Japan Geoscience Union Meeting 2018

Presentation information

[EE] Oral

S (Solid Earth Sciences) » S-CG Complex & General

[S-CG54] Hard-Rock Drilling: Oman to Oceanic Lithosphere to Island Arc Formation and Beyond

Mon. May 21, 2018 9:00 AM - 10:30 AM A09 (Tokyo Bay Makuhari Hall)

convener:Eiichi TAKAZAWA(Department of Geology, Faculty of Science, Niigata University), Katsuyoshi Michibayashi(Department of Earth and Planetary Sciences, Nagoya University), Peter B Kelemen (共同), Damon A H Teagle (Ocean & Earth Science, National Oceanography Centre Southampton, University of Southampton, SO14-3ZH, Southampton, UK), Chairperson:Teagle Damon(Ocean & Earth Science, National Oceanography Centre Southampton, University of Southampton), Takazawa Eiichi(Niigata University)

9:45 AM - 10:00 AM

[SCG54-04] Feasibility of IODP drilling at the Godzilla Megamullion

*Yasuhiko Ohara1,2, Katsuyoshi Michibayashi3, Henry JB Dick4, Jonathan E Snow5, Yumiko Harigane6, Shigeaki Ono2 (1.Hydrographic and Oceanographic Department of Japan, 2.Japan Agency for Marine-Earth Science and Technology, 3.Shizuoka University, 4.Woods Hole Oceanographic Institution, 5.University of Houston, 6.Geological Survey of Japan)

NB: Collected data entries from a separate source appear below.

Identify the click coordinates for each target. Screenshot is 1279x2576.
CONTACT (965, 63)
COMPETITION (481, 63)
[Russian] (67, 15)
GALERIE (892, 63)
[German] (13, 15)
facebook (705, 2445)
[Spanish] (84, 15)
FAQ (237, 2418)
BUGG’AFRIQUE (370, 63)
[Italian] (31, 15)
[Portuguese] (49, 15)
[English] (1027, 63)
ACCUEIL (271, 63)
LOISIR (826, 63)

Keywords:Godzilla Megamullion, IODP, bakarc basin, lithosphere, oceanic core complex

Ocean drilling has long sought to understand the architecture of the ocean crust and processes of its origin in the upper mantle. This is being approached in large part through drilling in tectonic windows and in the development of eventual total crustal penetration.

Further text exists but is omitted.